Log In Register
Print page

Home » Articles » McMillan & Weiner

Voices: McMillan & Weiner

Drowning in Data, Starving for Information-2

McMillan and Weiner Tacked a Big Question, What Is Data Analytics?


Greg MacMillan & Stan WeinerBy Greg McMillan and Stan Weiner

Greg McMillan and Stan Weiner bring their wits and more than 66 years of process control experience to bear on your questions, comments, and problems. Write to them at controltalk@putman.net.

Stan: We are fortunate to be able to interview Randy Reiss, who helped develop a data analytics system for batch processes for the Federal Drug Administration's (FDA) Process Analytical Technology (PAT) initiative.

Greg: What is data analytics?

Randy: It is the use of multivariate statistics for monitoring an industrial process. The most commonly used methods are principal component analysis (PCA) and partial least squares (PLS). Both reduce the dimension of the data by abstracting it based on predominate correlations. In doing so, the major correlations of the data are highlighted, and the effect of data redundancy is reduced. PCA is used for early fault detection and employs two statistics to explain if the process in within control limits: Hoteling's T^2 and an error statistic called Q SPE, or DMod-X. T^2 is a comparison of the relationships of the measurements. For example, the model may show that pressure and temperature are highly correlated; thus, the T^2 statistics will explain how well the on-line batch matches that modeled relationship. The error statistic is a reading of how far the measurement is from the model. The two statistics are complementary in that, if a deviation does not show up in the model (T^2), then it shows up in the error. In use, the operator would monitor the PCA statistics to make sure the process is within a control limit. If the control limit is exceeded, then a drill-down contribution can be used to investigate which process tags are causing the statistics to report a deviation.

PLS is used to predict the end of batch quality. The statistic employed is the prediction and an associated confidence interval. The prediction is the calculated value of a real quality parameter at the end of the batch. For example, a complicated lab analysis that could take hours may be required to determine an acid content of a product. PLS can be used to model that QA parameter, and allow the operator to move the batch to the next processing stage based on the prediction value. Likewise, the confidence interval has uses in identifying critical periods of the process and its effect on product quality.

Stan: How do you address the 3D aspect of batch profiles?

Randy: Batch data from a set of measurements can be thought of as a stack of matrices aligned by measurement and time slice. Although 3D analysis methods are available (for example, parallel factor analysis), it is more common in industrial analytics to use 2D analysis algorithms, such as PCA and PLS.

To get the 3D data into a meaningful 2D form, the data is unfolded. Unfolding is a matter of taking 3D data and placing it side by side to form a 2D matrix. The method of unfolding affects how the analysis deciphers the relationship in the data.

DATASET EXTRACT:

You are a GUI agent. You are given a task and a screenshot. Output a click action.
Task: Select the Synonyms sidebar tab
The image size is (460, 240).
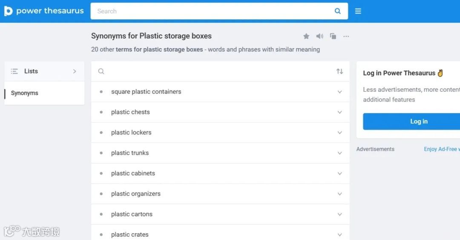(25, 93)
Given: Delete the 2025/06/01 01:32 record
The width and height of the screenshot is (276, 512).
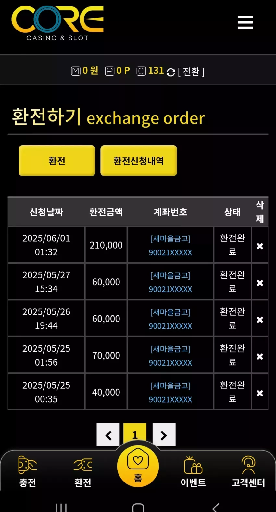Looking at the screenshot, I should tap(260, 246).
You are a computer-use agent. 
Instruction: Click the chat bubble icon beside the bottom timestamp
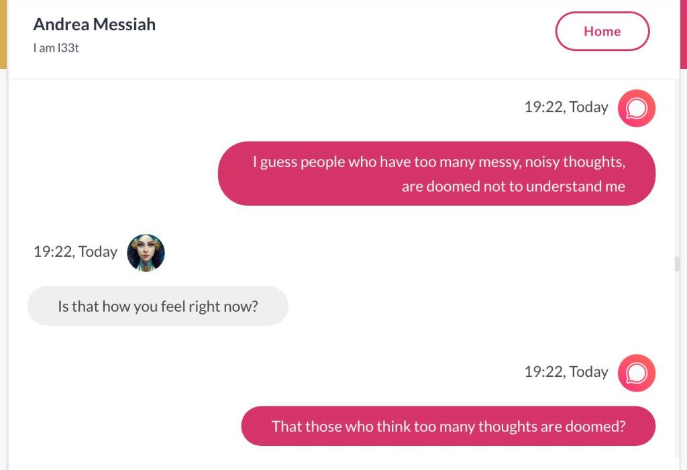636,373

DIRECTIONS:
- A) Update the data analytics text from "PLS is used" to "of batch profiles?", replacing "confidence interval" with "uncertainty band".
- B) Reproduce the listing word for word from the line with "Given: Delete the 2025/06/01 01:32 record" through the end of the listing, both ends included, and leave out the pictures.
The listing is separate material, unrelated to the data analytics text.

ANSWERS PER TASK:
- A)
PLS is used to predict the end of batch quality. The statistic employed is the prediction and an associated uncertainty band. The prediction is the calculated value of a real quality parameter at the end of the batch. For example, a complicated lab analysis that could take hours may be required to determine an acid content of a product. PLS can be used to model that QA parameter, and allow the operator to move the batch to the next processing stage based on the prediction value. Likewise, the uncertainty band has uses in identifying critical periods of the process and its effect on product quality.

Stan: How do you address the 3D aspect of batch profiles?

- B)
Given: Delete the 2025/06/01 01:32 record
The width and height of the screenshot is (276, 512).
Looking at the screenshot, I should tap(260, 246).
You are a computer-use agent. 
Instruction: Click the chat bubble icon beside the bottom timestamp
636,373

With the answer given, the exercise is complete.